加害の問題はやれていませんでしたが、被害を中心として加害の問題を展示するのは少し後になります。資料を充分な研究に依って、事実を確定して使う、それについてはまだ弱点がありました。

91年に大阪国際平和センターができまして、翌年に立命館大学国際平和ミュージアムができました。被害だけではなく、加害も含めて伝える、総合的に日本の戦争を扱う博物館があちこちにできてきました。

川崎市とか埼玉県とか、あちこちで博物館ができて、日本平和博物館会議というのがつくられます。年1回交流会を開いて交流しました。

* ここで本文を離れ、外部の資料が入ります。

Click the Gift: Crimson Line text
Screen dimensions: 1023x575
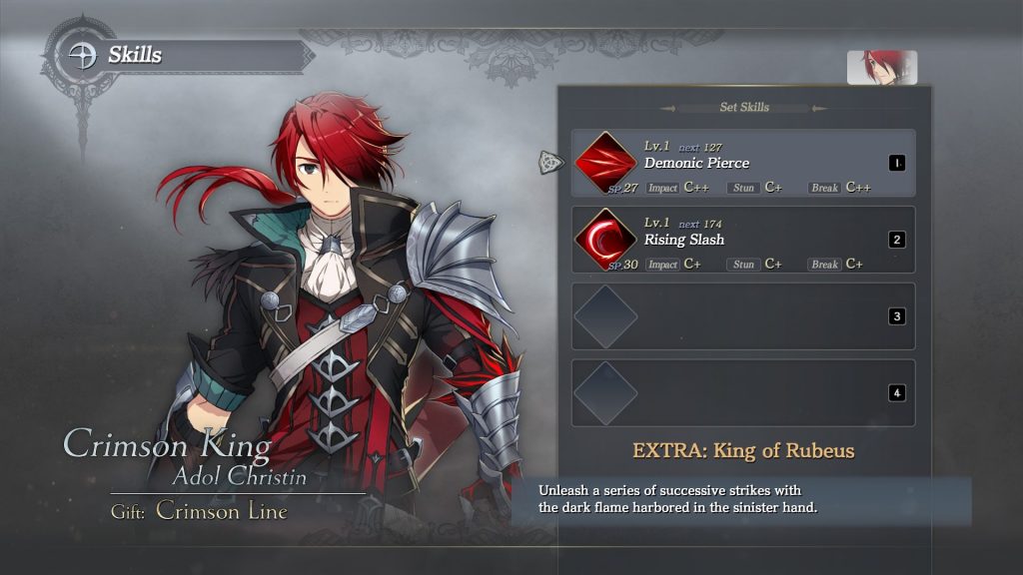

充実した展示を行えたのは95年頃だったのではないか。それに対して色々攻撃を受けるようになりました。

加害の展示は資料が少ないわけです。実際の写真ではなく、映画のなかのシーンを取って展示するものがありました。間違いを指摘する形で起きましたが、その狙いは加害の展示を止めさせようとしたのです。それに対してだんだん後退してしまった。それで加害展示をやめるという風になってしまった。政治的状況の反映もありました。

公立の博物館は後退しました。東京都平和祈念館の凍結となりました。地域では空襲展示など中心にたくさんでてきました。そのなかで2022年に北九州と飯田に平和祈念館ができました。96年以降は加害展示については後退しています。

それでも常設以外に様々なテーマで戦争を伝えていく努力は進められています。2000年代には高麗博物館、女たちの平和資料館、ピースあいち、東京大空襲・戦災資料センターなどができました。民間の平和博物館が充実しています。

飯田平和記念館ですが、加害展示が後退しているなかで展示しているのは大切で、今後とも見ていく必要があります。市民のなかで運動が起きているのは大事です。市側も再検討の委員会をつくり、裁判もありこれも運動の成果です。事実の認定をさせました。

今回一部変更されたわけですが、市民の意見・要望を受け入れているわけではなく、特に体験者の証言、その復活が課題です。平和博物館に学芸員がいないのも問題です。専門家として常勤して、内容を発展させていく、それを採用することが大事です。

記録を残していくこと、写真・資料などを収録した本格的な図録をつくることが必要だと思います。有償で資料を利用者い伝えていく、そして見学したんですが、撮影禁止となっている。禁止するからには写真を収録した図録をつくらないと記録は残せないんで大事な課題です。市民の運動の側でも記録を残すことが重要です。